Haddad apresenta balanço dos 10 anos do banco do Brics
Em 10 anos, o New Development Bank (NDB) aprovou 120 projetos, totalizando US$ 39 bilhões em financiamentos
Durante a cerimônia de abertura da 10ª reunião anual do New Development Bank (NDB), no Rio de Janeiro, nesta sexta-feira, 4, o ministro da Fazenda, Fernando Haddad, disse que o encontro “não é apenas comemorativo, mas um momento de reflexão sobre a trajetória da instituição e os caminhos que se abrem para o futuro”. O NDB foi lançado em 2014, e começou a atuar no ano seguinte “para que os países em desenvolvimento pudessem contar com uma instituição financeira alinhada às suas próprias necessidades”, disse Haddad.
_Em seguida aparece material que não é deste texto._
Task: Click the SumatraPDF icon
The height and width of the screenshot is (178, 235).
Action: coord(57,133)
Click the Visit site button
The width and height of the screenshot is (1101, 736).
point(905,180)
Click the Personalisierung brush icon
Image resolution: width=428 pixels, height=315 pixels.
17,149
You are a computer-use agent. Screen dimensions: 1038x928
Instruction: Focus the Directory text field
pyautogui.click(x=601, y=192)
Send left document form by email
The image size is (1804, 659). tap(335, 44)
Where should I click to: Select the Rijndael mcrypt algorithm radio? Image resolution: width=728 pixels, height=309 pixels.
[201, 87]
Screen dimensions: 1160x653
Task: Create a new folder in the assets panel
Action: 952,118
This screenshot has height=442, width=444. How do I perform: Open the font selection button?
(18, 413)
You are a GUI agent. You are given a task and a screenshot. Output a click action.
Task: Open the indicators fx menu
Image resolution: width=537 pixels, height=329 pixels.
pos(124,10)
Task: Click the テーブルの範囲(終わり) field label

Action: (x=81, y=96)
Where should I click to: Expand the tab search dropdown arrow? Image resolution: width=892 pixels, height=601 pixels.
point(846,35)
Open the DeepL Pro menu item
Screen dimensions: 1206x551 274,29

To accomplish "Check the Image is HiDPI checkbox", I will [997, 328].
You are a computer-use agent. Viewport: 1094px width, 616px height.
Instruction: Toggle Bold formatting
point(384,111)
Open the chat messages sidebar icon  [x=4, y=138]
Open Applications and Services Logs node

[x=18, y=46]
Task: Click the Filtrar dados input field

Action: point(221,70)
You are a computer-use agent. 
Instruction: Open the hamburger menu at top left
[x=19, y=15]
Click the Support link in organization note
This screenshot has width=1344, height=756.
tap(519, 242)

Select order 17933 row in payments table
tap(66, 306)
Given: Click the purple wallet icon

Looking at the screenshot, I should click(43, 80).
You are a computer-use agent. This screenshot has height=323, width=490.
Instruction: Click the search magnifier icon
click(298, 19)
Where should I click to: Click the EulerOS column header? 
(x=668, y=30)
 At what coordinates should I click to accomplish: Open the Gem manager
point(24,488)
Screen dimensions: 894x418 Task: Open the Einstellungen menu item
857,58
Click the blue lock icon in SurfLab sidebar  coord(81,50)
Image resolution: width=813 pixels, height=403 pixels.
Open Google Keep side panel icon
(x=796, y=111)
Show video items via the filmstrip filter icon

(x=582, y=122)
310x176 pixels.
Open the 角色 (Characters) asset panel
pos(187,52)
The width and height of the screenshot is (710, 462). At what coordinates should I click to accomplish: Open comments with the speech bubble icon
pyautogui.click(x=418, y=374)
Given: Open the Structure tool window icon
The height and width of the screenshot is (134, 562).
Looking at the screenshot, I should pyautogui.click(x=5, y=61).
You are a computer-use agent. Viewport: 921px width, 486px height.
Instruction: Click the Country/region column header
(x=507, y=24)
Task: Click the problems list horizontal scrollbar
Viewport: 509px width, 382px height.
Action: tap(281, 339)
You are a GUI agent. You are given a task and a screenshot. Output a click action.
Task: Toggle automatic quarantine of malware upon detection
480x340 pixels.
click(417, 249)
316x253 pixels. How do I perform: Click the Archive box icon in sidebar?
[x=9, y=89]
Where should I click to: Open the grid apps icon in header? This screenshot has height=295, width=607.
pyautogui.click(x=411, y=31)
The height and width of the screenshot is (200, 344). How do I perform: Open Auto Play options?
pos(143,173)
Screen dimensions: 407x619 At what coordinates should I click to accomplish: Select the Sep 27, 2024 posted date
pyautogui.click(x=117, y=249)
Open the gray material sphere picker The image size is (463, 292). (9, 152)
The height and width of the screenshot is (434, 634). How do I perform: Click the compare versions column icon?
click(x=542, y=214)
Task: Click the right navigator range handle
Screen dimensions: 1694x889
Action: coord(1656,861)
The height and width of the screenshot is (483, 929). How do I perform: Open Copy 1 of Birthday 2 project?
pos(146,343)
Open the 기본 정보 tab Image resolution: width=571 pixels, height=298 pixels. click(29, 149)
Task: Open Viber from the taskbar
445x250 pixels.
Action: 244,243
Haddad apresentou um balanço da primeira década: o NDB aprovou 120 projetos, totalizando US$ 39 bilhões em financiamentos. Com esses recursos, foram construídos ou modernizados mais de 40 000 quilômetros de rodovias, implantados 293 quilômetros de trilhos urbanos, erguidas 35 000 moradias e ampliada em cerca de 290 000 m³ por dia a oferta de água potável. “Esses dados representam mais do que execução orçamentária: significam escolas acessíveis, comunidades conectadas e famílias com água limpa”, afirmou.
Segundo o ministro, o banco consolidou uma governança “equitativa, baseada na cooperação entre iguais”, oferecendo soluções moldadas às prioridades nacionais. A expansão recente, que levou Bangladesh, Emirados Árabes Unidos, Egito e Argélia a se somarem aos cinco fundadores, comprova, em sua visão, a “relevância e atratividade” do NDB e a “liderança estratégica” de Dilma Rousseff na presidência da instituição. “Sob seu comando, o banco conquistou nova dimensão geopolítica e internacional”, disse.
Haddad disse esperar que a próxima década seja “marcada por ainda mais ambição, mais parcerias transformadoras e impacto positivo para as gerações presentes e futuras”, mantendo o NDB como modelo de cooperação sensível às realidades do Sul Global.